### Exercise directions
Please return the whole listing. Keep each line exactly the same.
═════ Information supplied ═════
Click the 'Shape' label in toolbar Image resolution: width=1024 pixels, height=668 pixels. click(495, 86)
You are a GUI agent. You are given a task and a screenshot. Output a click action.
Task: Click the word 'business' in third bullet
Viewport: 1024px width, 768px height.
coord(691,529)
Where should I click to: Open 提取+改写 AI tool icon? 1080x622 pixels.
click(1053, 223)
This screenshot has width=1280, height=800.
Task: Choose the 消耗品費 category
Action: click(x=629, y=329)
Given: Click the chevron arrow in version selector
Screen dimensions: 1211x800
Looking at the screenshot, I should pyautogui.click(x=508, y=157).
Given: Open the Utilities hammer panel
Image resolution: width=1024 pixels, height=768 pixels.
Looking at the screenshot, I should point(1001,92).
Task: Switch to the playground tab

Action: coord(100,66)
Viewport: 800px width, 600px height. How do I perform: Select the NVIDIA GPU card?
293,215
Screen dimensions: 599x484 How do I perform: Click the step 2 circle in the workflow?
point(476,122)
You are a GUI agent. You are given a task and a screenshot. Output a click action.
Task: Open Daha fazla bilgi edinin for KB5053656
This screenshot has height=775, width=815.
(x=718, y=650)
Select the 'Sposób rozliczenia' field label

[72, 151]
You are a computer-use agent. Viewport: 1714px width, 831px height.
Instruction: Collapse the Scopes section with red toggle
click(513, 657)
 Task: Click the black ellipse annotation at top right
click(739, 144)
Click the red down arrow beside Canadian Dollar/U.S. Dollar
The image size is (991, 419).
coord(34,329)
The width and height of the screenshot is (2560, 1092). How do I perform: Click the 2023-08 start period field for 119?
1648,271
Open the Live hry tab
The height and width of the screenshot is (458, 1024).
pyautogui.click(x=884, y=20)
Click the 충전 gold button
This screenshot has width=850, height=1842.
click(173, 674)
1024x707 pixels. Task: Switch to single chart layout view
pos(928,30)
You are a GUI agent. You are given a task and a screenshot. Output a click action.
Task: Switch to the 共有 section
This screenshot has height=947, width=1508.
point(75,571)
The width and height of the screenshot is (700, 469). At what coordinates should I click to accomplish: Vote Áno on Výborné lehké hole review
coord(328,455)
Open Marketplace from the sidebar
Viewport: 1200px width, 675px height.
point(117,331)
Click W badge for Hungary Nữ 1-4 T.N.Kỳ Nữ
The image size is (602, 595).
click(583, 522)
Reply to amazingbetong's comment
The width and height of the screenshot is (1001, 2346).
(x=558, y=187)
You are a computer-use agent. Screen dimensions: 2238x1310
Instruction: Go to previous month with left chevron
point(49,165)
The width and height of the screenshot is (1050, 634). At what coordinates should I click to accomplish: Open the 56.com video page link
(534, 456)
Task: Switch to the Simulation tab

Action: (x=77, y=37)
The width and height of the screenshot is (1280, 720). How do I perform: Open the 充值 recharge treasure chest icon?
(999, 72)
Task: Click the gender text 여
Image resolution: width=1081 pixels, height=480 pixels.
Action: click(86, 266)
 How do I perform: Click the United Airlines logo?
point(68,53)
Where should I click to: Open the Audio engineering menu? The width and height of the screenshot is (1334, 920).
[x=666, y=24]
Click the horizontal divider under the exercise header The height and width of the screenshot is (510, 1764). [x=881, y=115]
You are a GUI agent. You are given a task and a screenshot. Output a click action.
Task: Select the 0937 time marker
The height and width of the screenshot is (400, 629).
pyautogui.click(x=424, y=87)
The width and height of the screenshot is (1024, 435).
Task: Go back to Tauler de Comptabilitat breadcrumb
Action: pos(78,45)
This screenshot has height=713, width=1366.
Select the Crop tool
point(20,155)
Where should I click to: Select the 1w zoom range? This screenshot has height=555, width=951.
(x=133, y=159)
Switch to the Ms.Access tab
═════
### Solution below
Click the 'Shape' label in toolbar Image resolution: width=1024 pixels, height=668 pixels. click(495, 86)
You are a GUI agent. You are given a task and a screenshot. Output a click action.
Task: Click the word 'business' in third bullet
Viewport: 1024px width, 768px height.
coord(691,529)
Where should I click to: Open 提取+改写 AI tool icon? 1080x622 pixels.
click(1053, 223)
This screenshot has width=1280, height=800.
Task: Choose the 消耗品費 category
Action: click(x=629, y=329)
Given: Click the chevron arrow in version selector
Screen dimensions: 1211x800
Looking at the screenshot, I should pyautogui.click(x=508, y=157).
Given: Open the Utilities hammer panel
Image resolution: width=1024 pixels, height=768 pixels.
Looking at the screenshot, I should point(1001,92).
Task: Switch to the playground tab

Action: coord(100,66)
Viewport: 800px width, 600px height. How do I perform: Select the NVIDIA GPU card?
293,215
Screen dimensions: 599x484 How do I perform: Click the step 2 circle in the workflow?
point(476,122)
You are a GUI agent. You are given a task and a screenshot. Output a click action.
Task: Open Daha fazla bilgi edinin for KB5053656
This screenshot has height=775, width=815.
(x=718, y=650)
Select the 'Sposób rozliczenia' field label

[72, 151]
You are a computer-use agent. Viewport: 1714px width, 831px height.
Instruction: Collapse the Scopes section with red toggle
click(513, 657)
 Task: Click the black ellipse annotation at top right
click(739, 144)
Click the red down arrow beside Canadian Dollar/U.S. Dollar
The image size is (991, 419).
coord(34,329)
The width and height of the screenshot is (2560, 1092). How do I perform: Click the 2023-08 start period field for 119?
1648,271
Open the Live hry tab
The height and width of the screenshot is (458, 1024).
pyautogui.click(x=884, y=20)
Click the 충전 gold button
This screenshot has width=850, height=1842.
click(173, 674)
1024x707 pixels. Task: Switch to single chart layout view
pos(928,30)
You are a GUI agent. You are given a task and a screenshot. Output a click action.
Task: Switch to the 共有 section
This screenshot has height=947, width=1508.
point(75,571)
The width and height of the screenshot is (700, 469). At what coordinates should I click to accomplish: Vote Áno on Výborné lehké hole review
coord(328,455)
Open Marketplace from the sidebar
Viewport: 1200px width, 675px height.
point(117,331)
Click W badge for Hungary Nữ 1-4 T.N.Kỳ Nữ
The image size is (602, 595).
click(583, 522)
Reply to amazingbetong's comment
The width and height of the screenshot is (1001, 2346).
(x=558, y=187)
You are a computer-use agent. Screen dimensions: 2238x1310
Instruction: Go to previous month with left chevron
point(49,165)
The width and height of the screenshot is (1050, 634). At what coordinates should I click to accomplish: Open the 56.com video page link
(534, 456)
Task: Switch to the Simulation tab

Action: (x=77, y=37)
The width and height of the screenshot is (1280, 720). How do I perform: Open the 充值 recharge treasure chest icon?
(999, 72)
Task: Click the gender text 여
Image resolution: width=1081 pixels, height=480 pixels.
Action: click(86, 266)
 How do I perform: Click the United Airlines logo?
point(68,53)
Where should I click to: Open the Audio engineering menu? The width and height of the screenshot is (1334, 920).
[x=666, y=24]
Click the horizontal divider under the exercise header The height and width of the screenshot is (510, 1764). [x=881, y=115]
You are a GUI agent. You are given a task and a screenshot. Output a click action.
Task: Select the 0937 time marker
The height and width of the screenshot is (400, 629).
pyautogui.click(x=424, y=87)
The width and height of the screenshot is (1024, 435).
Task: Go back to Tauler de Comptabilitat breadcrumb
Action: pos(78,45)
This screenshot has height=713, width=1366.
Select the Crop tool
point(20,155)
Where should I click to: Select the 1w zoom range? This screenshot has height=555, width=951.
(x=133, y=159)
Switch to the Ms.Access tab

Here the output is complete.